Top of Source data

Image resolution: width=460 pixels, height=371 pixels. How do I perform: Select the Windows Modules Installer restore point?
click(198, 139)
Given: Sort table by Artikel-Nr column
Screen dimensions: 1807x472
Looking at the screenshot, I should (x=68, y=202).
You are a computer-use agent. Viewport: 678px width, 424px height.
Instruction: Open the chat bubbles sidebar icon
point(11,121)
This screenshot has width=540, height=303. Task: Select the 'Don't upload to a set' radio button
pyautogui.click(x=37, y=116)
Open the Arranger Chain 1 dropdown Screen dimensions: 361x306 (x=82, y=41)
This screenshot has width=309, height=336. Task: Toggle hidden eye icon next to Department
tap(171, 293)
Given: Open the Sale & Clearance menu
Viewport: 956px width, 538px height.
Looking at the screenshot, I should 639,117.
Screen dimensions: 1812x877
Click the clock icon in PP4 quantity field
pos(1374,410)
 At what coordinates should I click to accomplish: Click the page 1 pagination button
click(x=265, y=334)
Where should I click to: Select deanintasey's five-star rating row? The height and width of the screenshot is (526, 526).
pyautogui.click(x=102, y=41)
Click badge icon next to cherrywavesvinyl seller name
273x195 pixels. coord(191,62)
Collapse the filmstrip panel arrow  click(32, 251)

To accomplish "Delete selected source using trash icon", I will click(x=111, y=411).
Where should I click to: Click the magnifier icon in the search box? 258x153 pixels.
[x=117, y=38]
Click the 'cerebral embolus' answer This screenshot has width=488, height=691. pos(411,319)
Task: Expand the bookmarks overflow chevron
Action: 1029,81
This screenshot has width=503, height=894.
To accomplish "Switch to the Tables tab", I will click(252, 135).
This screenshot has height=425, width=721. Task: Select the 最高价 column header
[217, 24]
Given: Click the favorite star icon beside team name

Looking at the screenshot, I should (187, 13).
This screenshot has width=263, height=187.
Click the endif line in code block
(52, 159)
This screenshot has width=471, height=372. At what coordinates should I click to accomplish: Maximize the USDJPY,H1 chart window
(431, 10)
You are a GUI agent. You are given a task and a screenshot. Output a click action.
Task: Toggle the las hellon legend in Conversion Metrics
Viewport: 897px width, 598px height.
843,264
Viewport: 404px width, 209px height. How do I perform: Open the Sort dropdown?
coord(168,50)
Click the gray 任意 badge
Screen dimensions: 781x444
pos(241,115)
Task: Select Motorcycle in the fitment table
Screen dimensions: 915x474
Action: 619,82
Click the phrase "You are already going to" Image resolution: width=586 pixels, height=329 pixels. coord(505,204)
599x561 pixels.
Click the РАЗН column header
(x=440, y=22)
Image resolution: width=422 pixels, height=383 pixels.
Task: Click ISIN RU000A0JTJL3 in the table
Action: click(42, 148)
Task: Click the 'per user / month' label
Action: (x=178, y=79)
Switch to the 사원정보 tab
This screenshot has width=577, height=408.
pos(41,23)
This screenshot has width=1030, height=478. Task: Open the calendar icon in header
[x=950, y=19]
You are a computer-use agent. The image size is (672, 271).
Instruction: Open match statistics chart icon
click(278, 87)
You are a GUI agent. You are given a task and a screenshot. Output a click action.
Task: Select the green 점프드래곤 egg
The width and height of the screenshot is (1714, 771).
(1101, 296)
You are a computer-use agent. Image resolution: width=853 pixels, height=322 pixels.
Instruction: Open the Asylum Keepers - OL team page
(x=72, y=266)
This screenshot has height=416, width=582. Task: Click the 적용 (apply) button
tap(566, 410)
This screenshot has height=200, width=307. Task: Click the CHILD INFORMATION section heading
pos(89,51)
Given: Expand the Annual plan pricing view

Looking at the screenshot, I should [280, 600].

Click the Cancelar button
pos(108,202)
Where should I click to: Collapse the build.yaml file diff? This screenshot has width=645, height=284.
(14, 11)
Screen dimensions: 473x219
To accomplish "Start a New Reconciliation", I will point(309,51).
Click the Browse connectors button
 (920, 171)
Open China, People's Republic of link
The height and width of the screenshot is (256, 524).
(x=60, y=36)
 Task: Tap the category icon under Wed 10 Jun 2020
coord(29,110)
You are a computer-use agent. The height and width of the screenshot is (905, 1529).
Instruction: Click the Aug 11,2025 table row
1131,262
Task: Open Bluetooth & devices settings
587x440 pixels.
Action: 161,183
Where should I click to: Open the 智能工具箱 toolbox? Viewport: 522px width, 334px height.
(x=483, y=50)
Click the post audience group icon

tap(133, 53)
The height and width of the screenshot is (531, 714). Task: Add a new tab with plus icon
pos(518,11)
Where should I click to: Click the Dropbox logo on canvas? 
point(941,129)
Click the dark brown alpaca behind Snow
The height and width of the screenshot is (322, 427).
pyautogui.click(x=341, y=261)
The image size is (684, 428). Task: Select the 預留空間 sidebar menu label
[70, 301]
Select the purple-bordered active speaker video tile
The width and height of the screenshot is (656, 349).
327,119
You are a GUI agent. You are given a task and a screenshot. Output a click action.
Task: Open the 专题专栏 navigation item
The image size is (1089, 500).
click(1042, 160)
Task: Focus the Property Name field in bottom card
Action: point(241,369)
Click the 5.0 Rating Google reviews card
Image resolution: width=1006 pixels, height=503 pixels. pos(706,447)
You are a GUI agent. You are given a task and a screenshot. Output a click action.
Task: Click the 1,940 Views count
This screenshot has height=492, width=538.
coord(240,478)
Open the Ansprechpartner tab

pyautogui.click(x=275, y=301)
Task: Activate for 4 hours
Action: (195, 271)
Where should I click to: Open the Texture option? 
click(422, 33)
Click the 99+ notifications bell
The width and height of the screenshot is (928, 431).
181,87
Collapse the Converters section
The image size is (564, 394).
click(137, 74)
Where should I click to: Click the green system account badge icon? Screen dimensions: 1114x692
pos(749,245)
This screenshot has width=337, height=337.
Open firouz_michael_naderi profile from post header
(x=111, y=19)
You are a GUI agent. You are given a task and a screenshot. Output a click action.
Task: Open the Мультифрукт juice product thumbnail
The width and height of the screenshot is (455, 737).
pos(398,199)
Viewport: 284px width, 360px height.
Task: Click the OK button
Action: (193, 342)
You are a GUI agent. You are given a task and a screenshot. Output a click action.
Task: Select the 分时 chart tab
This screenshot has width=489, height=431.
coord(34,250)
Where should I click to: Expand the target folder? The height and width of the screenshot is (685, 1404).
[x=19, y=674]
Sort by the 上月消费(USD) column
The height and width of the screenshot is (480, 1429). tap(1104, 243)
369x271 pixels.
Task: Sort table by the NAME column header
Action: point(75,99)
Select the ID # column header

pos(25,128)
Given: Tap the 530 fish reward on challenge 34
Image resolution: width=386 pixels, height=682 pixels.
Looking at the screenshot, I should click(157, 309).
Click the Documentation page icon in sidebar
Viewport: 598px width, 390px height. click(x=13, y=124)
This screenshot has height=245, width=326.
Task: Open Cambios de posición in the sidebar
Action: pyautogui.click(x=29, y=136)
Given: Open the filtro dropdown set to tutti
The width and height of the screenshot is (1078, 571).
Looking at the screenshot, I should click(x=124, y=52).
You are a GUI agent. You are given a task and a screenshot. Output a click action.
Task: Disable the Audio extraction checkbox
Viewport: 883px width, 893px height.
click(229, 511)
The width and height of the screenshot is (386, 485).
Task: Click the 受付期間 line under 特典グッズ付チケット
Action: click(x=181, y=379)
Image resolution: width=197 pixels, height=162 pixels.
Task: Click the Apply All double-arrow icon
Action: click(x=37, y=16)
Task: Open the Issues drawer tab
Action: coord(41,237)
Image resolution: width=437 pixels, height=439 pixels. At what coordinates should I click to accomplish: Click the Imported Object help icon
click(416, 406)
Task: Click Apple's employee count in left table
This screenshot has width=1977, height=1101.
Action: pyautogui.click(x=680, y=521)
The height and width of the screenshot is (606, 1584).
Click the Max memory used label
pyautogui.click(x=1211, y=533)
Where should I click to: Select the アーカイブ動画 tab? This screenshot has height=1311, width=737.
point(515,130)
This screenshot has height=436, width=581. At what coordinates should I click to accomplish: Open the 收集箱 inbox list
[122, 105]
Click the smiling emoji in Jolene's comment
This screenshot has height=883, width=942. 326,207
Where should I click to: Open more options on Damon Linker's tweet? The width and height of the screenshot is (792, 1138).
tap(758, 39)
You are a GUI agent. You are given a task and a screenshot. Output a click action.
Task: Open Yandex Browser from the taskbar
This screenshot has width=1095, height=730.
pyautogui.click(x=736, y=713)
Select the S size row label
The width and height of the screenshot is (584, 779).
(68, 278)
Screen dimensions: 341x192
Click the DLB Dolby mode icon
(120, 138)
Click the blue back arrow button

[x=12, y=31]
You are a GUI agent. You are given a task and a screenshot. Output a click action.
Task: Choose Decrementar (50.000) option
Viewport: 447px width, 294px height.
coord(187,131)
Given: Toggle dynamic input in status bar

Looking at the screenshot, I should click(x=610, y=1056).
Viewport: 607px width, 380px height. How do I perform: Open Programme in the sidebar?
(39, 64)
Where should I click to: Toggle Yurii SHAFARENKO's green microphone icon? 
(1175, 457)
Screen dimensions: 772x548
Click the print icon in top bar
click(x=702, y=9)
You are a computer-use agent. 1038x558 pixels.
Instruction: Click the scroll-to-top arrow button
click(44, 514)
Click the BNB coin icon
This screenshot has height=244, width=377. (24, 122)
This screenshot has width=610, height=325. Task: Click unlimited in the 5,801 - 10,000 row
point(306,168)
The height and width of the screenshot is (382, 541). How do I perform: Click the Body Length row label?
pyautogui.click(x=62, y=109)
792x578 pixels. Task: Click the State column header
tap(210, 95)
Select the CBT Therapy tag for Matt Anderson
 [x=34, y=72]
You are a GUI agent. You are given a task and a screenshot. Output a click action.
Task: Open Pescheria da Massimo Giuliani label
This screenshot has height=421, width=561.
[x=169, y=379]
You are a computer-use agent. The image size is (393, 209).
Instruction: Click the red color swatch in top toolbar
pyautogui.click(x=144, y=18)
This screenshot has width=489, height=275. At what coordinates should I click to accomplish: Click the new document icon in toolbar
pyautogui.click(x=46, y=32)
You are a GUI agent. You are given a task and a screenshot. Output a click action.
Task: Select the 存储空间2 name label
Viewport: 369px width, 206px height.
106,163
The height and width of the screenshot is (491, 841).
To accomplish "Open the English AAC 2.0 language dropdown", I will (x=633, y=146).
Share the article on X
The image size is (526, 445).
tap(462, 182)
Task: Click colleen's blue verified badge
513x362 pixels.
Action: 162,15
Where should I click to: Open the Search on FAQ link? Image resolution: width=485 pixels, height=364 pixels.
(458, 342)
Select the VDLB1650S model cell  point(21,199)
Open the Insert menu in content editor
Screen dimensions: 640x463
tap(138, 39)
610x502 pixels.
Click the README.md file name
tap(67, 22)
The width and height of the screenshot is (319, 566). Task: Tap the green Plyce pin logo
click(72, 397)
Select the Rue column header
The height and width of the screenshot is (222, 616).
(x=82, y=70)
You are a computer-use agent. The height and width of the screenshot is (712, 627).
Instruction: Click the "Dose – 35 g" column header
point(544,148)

Bottom of Source data

**Work to be completed:**
Scan the entries above for the word "will" and collect each line holding it.

**Written reply:**
To accomplish "Delete selected source using trash icon", I will click(x=111, y=411).
To accomplish "Switch to the Tables tab", I will click(252, 135).
To accomplish "Start a New Reconciliation", I will point(309,51).
To accomplish "Open the English AAC 2.0 language dropdown", I will (x=633, y=146).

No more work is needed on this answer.